* JOB *
In the blog post on helping school leaders with technology, what did the technology integrationists say their time with administrators was focused on too much?

* EXTRACT PROVIDED *
>> begin

I spent yesterday with technology integrationists from the various Educational Service Units in Nebraska. In my experience, technology integrationists usually are wonderful people who know a lot about digital societal shifts and effective technology usage in the classroom. What they don’t necessarily know, however, is how to foster system-level change themselves and/or help school leaders do so.
Here’s what I think technology integrationists can do to assist their principals and superintendents:
- Administrators are unknowledgeable, not evil. Recognize that most of them are dedicated educators who want to do the right thing but may not have the necessary knowledge base or skill sets.
- The world has changed. Help them see the big picture: the larger, deeper societal shifts and transformations that form the external context within which schools are operating.
- We need to keep up. Help them see that the larger context is a desirable and/or inevitable destination for school systems generally and for their school organization specifically.
- We’re not keeping up. Help them see that the school system’s not where it should be in regard to the big picture. Create cognitive disconnects for them between their school organization’s status quo and the desired destination.
- Facilitate success. Help them gain the knowledge, skills, and tools necessary to move toward the desired destination.
- Rebut the naysayers. Help them counteract the inevitable yabbuts (“Yeah, but…”; “Yeah, but…”).
- Rinse and repeat. Do this over and over again until they, you, and the system win.
The folks I worked with yesterday stated that they generally weren’t paying enough attention to #2, 3, 4, or 6. Their typical approach was to tout the benefits and wonders of – and to try to train administrators how to use – various digital technologies without sufficiently addressing the other aspects listed above. They also noted that the time they did spend working with administrators was focused too much on tool training and that they needed to spend more time on broader technology leadership issues.

>> end

* PROVIDED INFORMATION *
>> begin

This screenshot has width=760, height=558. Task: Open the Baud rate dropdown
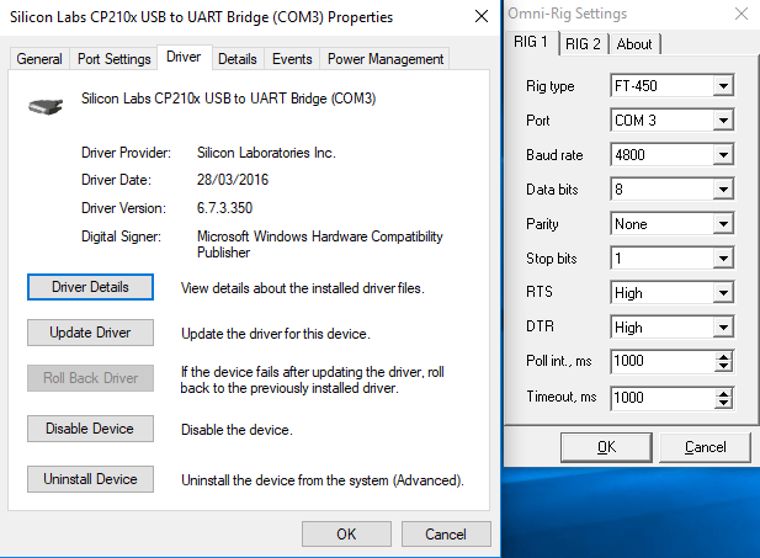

>> end
>> begin

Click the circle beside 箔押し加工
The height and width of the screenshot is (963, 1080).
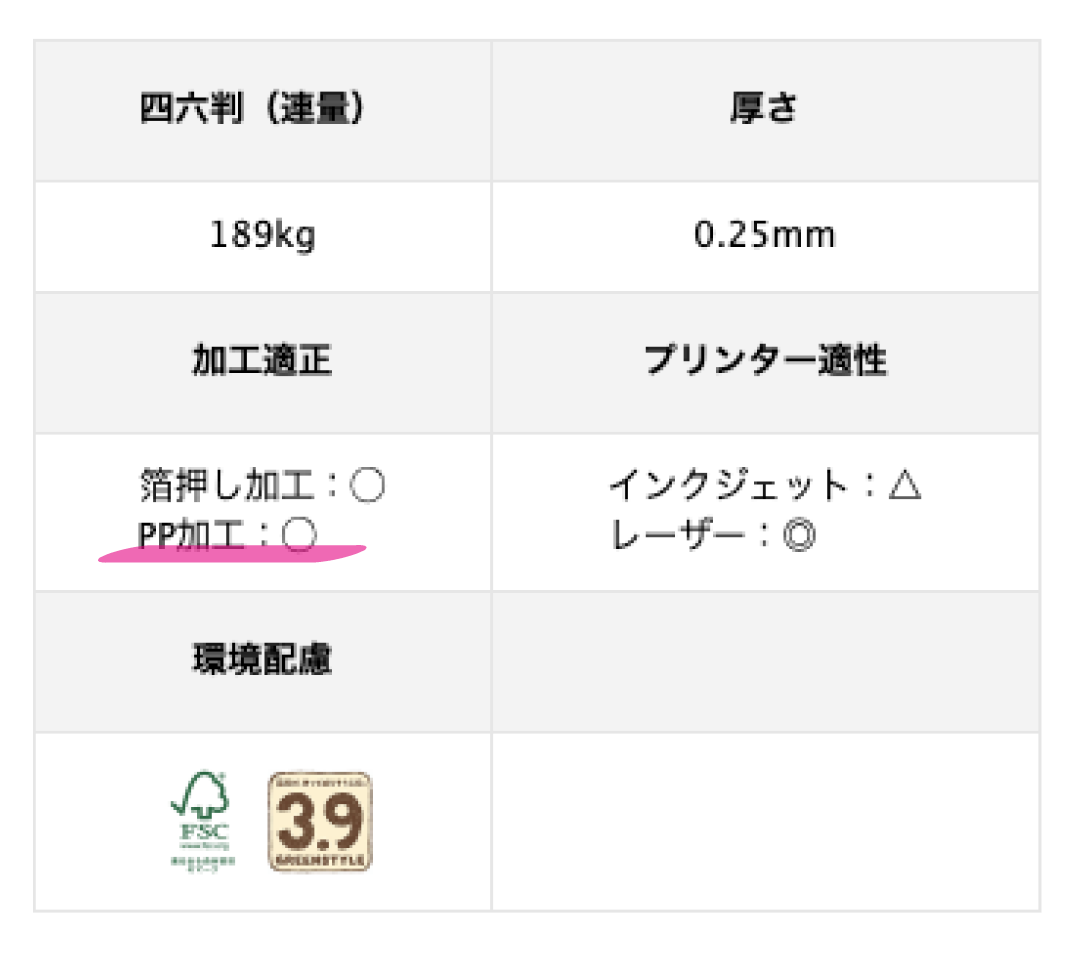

>> end

* ANSWER TO THE EXERCISE *
Tool training.